Kamis, 11 Juni 2015

Jalan Panjang Merebut Irian Barat ke Pangkuan Ibu Pertiwi

Demonstrasi Menentang Kekuasaan Belanda di Irian Barat (Foto:Arsip Nasional)
Demonstrasi Menentang Kekuasaan Belanda di Irian Barat (Foto:Arsip Nasional)
JAKARTA  (CB) – Pada 11 Juni 1964, merupakan salah satu tanggal yang bersejarah bagi perjuangan Indonesia dalam memperjuangkan Irian Barat (Sekarang Papua) kembali ke pangkuan Ibu Pertiwi. Pada tanggal tersebut Indonesia dan Belanda sepakat untuk membentuk komisi bersama.
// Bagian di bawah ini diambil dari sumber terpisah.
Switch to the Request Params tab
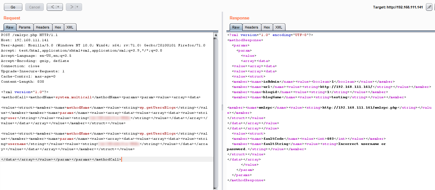 click(24, 27)
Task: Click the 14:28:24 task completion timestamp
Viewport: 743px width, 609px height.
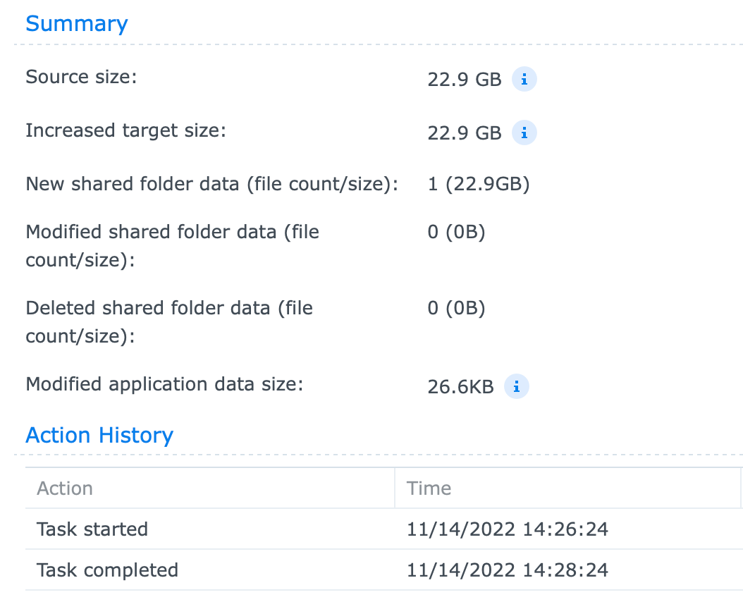Action: tap(507, 570)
Irian Barat merupakan salah satu wilayah yang masih dipertahankan Belanda walaupun Indonesia sudah merdeka. Dalam Perjanjian Pengakuan Kedaulatan pada Desember 1949, Belanda mengakui kemerdekaan Indonesia, namun wilayah Irian Barat akan dibicarakan setahun setelah pengakuan kedaulatan.
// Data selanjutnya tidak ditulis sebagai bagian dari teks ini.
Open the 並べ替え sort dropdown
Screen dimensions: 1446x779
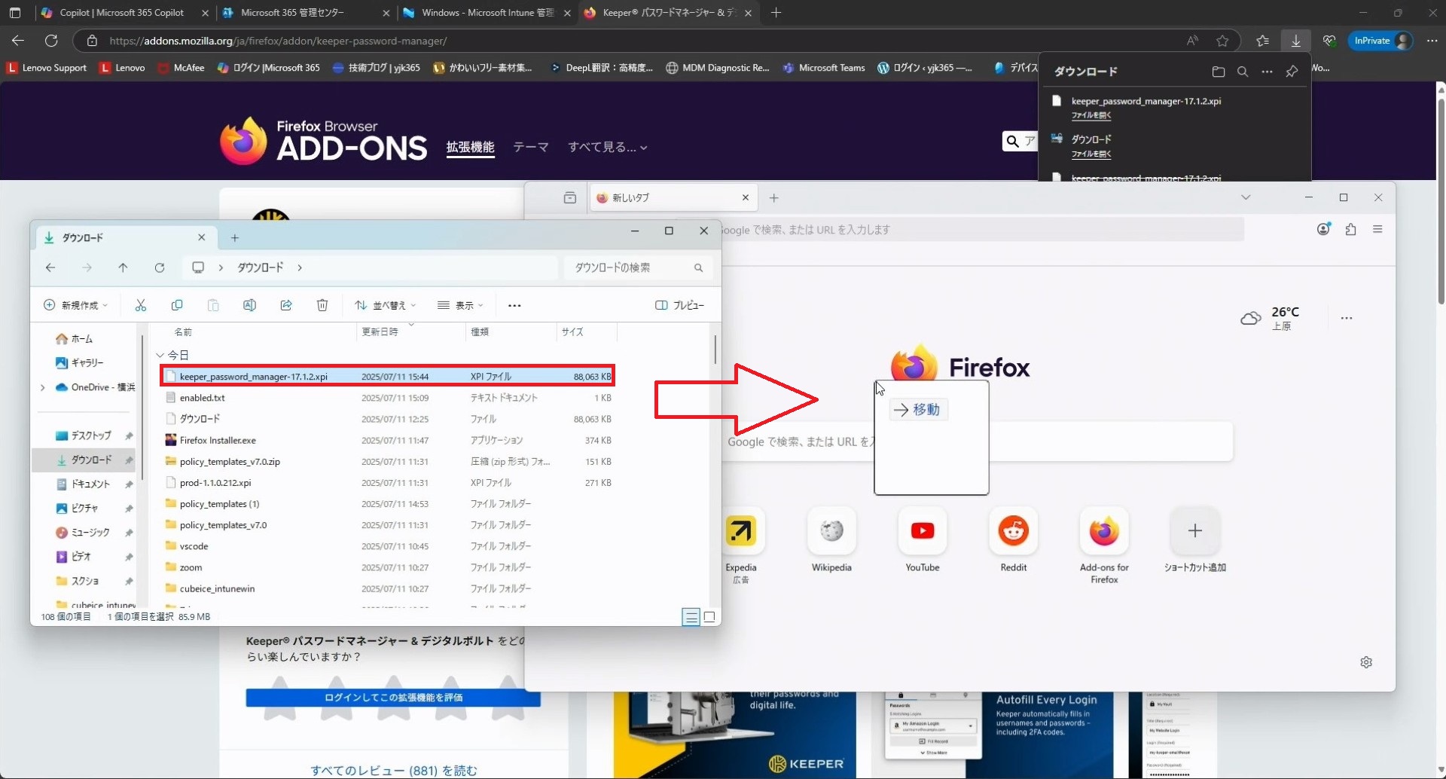click(x=386, y=305)
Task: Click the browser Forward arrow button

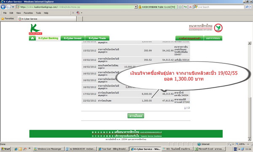Action: pyautogui.click(x=8, y=7)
Namun, hingga tahun 1950 Belanda juga masih enggan untuk melepas Irian Barat. Alasannya wilayah ini merupakan daerah yang kaya akan sumber daya alam khususnya di bidang pertambangan. Namun, Pemerintah Indonesia tidak menyerah.
Perjuangan diplomasi pun mulai dilakukan khususnya setelah Indonesia mendapatkan dukungan dari negara-negara peserta Konferensi Asia Afrika (KAA) 1955. Belanda pun juga mulai mencari dukungan khususnya dari Amerika Serikat (AS) agar Irian Barat tetap berada di dalam kekuasaannya.
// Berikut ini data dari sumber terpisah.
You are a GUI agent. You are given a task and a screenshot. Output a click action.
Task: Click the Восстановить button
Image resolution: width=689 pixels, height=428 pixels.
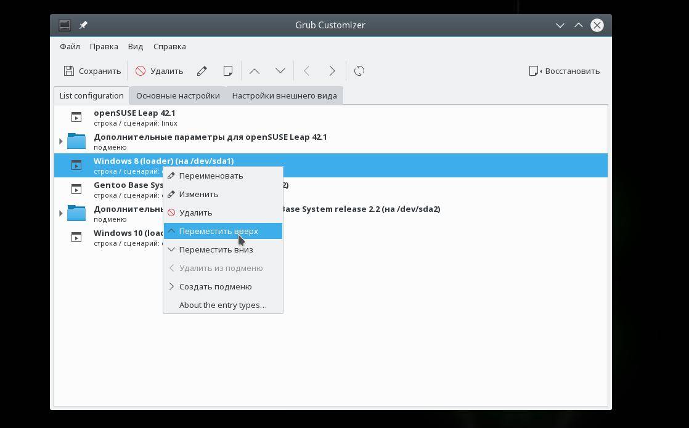[x=564, y=71]

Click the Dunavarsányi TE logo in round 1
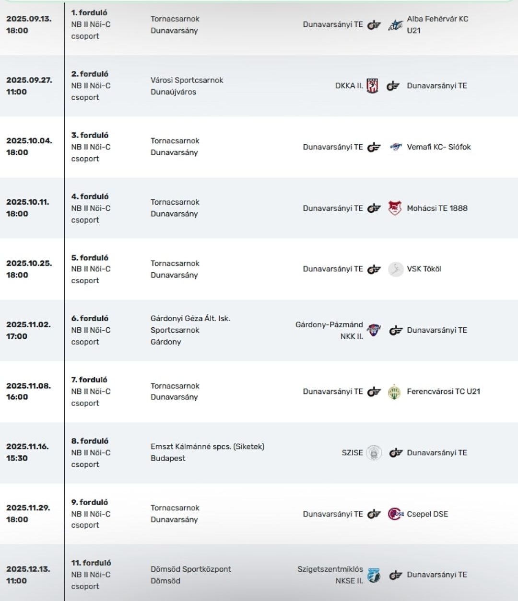(x=374, y=25)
Namun, hingga tahun 1960 tidak ada perkembangan positif dari Pemerintah Belanda. PBB pun sudah berupaya untuk menyelesaikan Irian Barat, tetapi gagal untuk memberikan resolusi untuk menyelesaikan sengketa ini.
Kesabaran Indonesia pun sudah habis. Pada 1961 Presiden Soekarno memutuskan hubungan diplomatik dengan Belanda dan mulai mempersiapkan operasi militer untuk merebut Irian Barat. Pemerintah pun menggaungkan Trikora (Tri Komando Rakyat) untuk membangkitkan semangat rakyat.
Pada 15 Januari 1962 sebuah pertempuran pecah di Laut Arafuru, Irian Barat. Dalam pertempuran tersebut, gugurlah Pahlawan Nasional Komodor Yos Sudarso. Selain itu, pemerintah berhasil menyusupkan beberapa tentara ke hutan belantara Irian Barat untuk melakukan serangan darat.
Dunia pun cemas dengan operasi militer yang dilakukan oleh Indonesia, Sekjen PBB U Thant menunjuk Duta Besar AS Elsworth Bunker untuk menjadi mediator Indonesia dengan Belanda.
Pada 15 Agustus 1962, ditandatangani oleh Perjanjian yang dikenal dengan Perjanjian New York yang ditandatangani oleh Menteri Luar Negeri Indonesia, Soebandrio dan delegasi Belanda Van Royen. Isi dari Perjanjian New York adalah dibentuk peralihan pemerintahan dari Belanda kepada PBB melalui suatu badan khusus.
PBB membentuk UNTEA sebagai badan peralihan kekuasaan di Irian Barat. Badan ini mulai efektif bekerja pada 1 Oktober 1962. Akhirnya pada 1 Mei 1963 UNTEA pun menyerahkan Irian Barat kepada Indonesia, bendera merah putih pun berkibar di tanah Irian Barat.
Namun itu belum selesai, mengingat Indonesia harus melaksanakan Penentuan Pendapat rakyat (Pepera) untuk mengetahui aspirasi rakyat Irian Barat. Pada 11 Juni 1964 juga dibentuk komisi bersama Indonesia dan Belanda agar proses referendum berjalan aman.
Sulitnya infrastruktur di Irian Barat dan perubahan politik di Indonesia menyebabkan Pepera baru dilaksanakan pada 1969, dengan dihadiri oleh utusan PBB masyarakat Irian Barat menyatakan memilih bergabung dengan Indonesia.
Hasil ini kemudian dilaporkan kepada Pemerintah Indonesia di Jakarta, Presiden Soeharto pun mengubah nama Irian Barat menjadi Irian Jaya dan menetapkannya sebagai provinsi ke-26.